Man, I cannot believe that it's been a month since my last post! A month?!? Seriously??? Probably the busiest month since I was in grad school though, so at least I have an excuse. I wasn't being lazy, I was being very productive...just not in the blogging arena. I'm really going to try to do better this year though, if only so that I can stop composing blog posts in my head all day and just get them onto the computer.

If you're anything like me, you will not have had time to read all the blog posts that have been stacking up over the past couple of weeks, leaving you with literally hundreds of unread posts to wade through. I do still like to read everything, but I have been skimming details on FOs and not commenting much...sorry!

Not much knitting has been happening lately. I did end up doing some last-minute gift knitting, however, since I drew my sister Sheila in the family KK swap and she always appreciates a good hand-knitted gift. I finally got a reason to try Twinkle Soft Chunky and made her a Marian cowl by Jane Richmond with it. It knitted up quickly on size 19 needles, but holy cow! Those things are like broomsticks and rather awkward to work with. Nevertheless, I persevered and managed to crank out a seed-stitch cowl in a couple of hours.

I also whipped up a pair of the ubiquitous Bella's Mittens in Berroco Peruvia Quick. Let me tell you: doing cables with chunky yarn on size 8 needles is not pleasant at all. But it was worth it in the end, because they produced an airtight mitten (that took days and days to dry after blocking). Sorry for the crappy pics--they were snapped in a hurry before the cousins came over for a family fun night.

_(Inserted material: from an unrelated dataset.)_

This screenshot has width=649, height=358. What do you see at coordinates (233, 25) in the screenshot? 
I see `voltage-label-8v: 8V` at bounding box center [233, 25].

The Brain and I were lucky enough to get to go back to St. Paul and spend two weeks at my parents' house hanging out with the family. We spent lots of quality time with my brothers and my youngest sister (9 years old), and played around with my little nephews (both 2 years old) who are also both super cute. I was pretty much away from my computer the entire time and it was great! (Not so great: trading San Diego weather for the single-digit degrees in St. Paul, and a house whose furnace kept going out for the first week of our visit...yikes!)

But it was all worth it, the travel to and from was uneventful, and now I'm back in San Diego where it is currently 75 and sunny. I hope you all had a wonderful holiday season and a happy New Year, and that 2010 will bring better things for everyone.